Darrell Issa’s combative foil on the oversight committee, Democratic Rep. Elijah Cummings, is warning Issa’s unanswered subpoena for documents relating to Project Gunrunner and Operation Fast and Furious could compromise ongoing criminal investigations, backing objections to the document demand by the Justice Department.

Cummings also says documents released Wednesday by Issa – most of which have been at least referenced in public already – reveal details on three ongoing criminal investigations.

“Our Committee has a responsibility to investigate allegations of waste, fraud and abuse.

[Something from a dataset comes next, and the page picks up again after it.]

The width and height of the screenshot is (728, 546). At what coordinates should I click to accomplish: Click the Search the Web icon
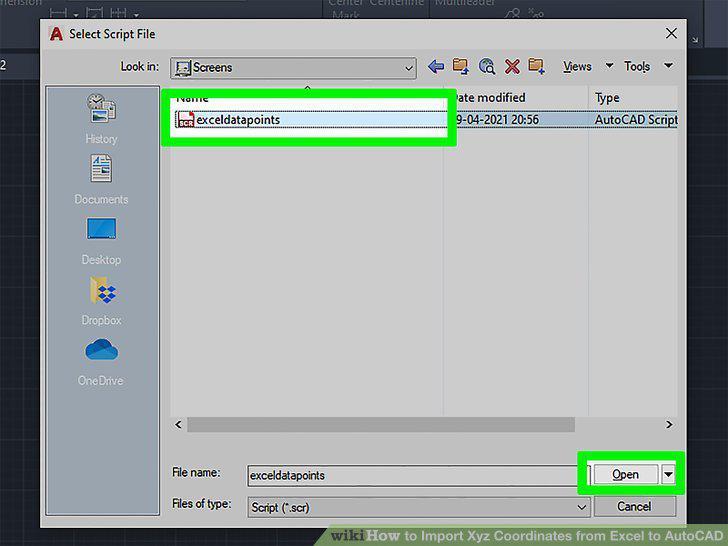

However, despite my repeated requests, Chairman Issa has refused to meet with the Department of Justice to ensure that his actions do not compromise ongoing investigations and prosecutions, including a trial of 20 individuals that is scheduled to begin in June,” Cummings said in a written statement.

An April 13 letter from a top Justice Department official to Issa on why the agency was not complying with the congressional subpoena said, “we are not in a position to disclose non-public information or documents relating to on-going criminal investigations, based on the Department’s long-standing policy relating to such matters.

“The policy is essential to our law enforcement mission,” the letter says.

Issa says the objection is spurious.

“We are not conducting a concurrent investigation with the Department of Justice, but rather an independent investigation of the Department of Justice,” Issa says in a April 20 letter, citing three historical examples of congressional oversight of Justice Department investigations, including during the Teapot Dome scandal in 1922.

Insiders say the standoff will likely result in a negotiation about which documents the agency releases. In response to the subpoena, the Justice Department released none.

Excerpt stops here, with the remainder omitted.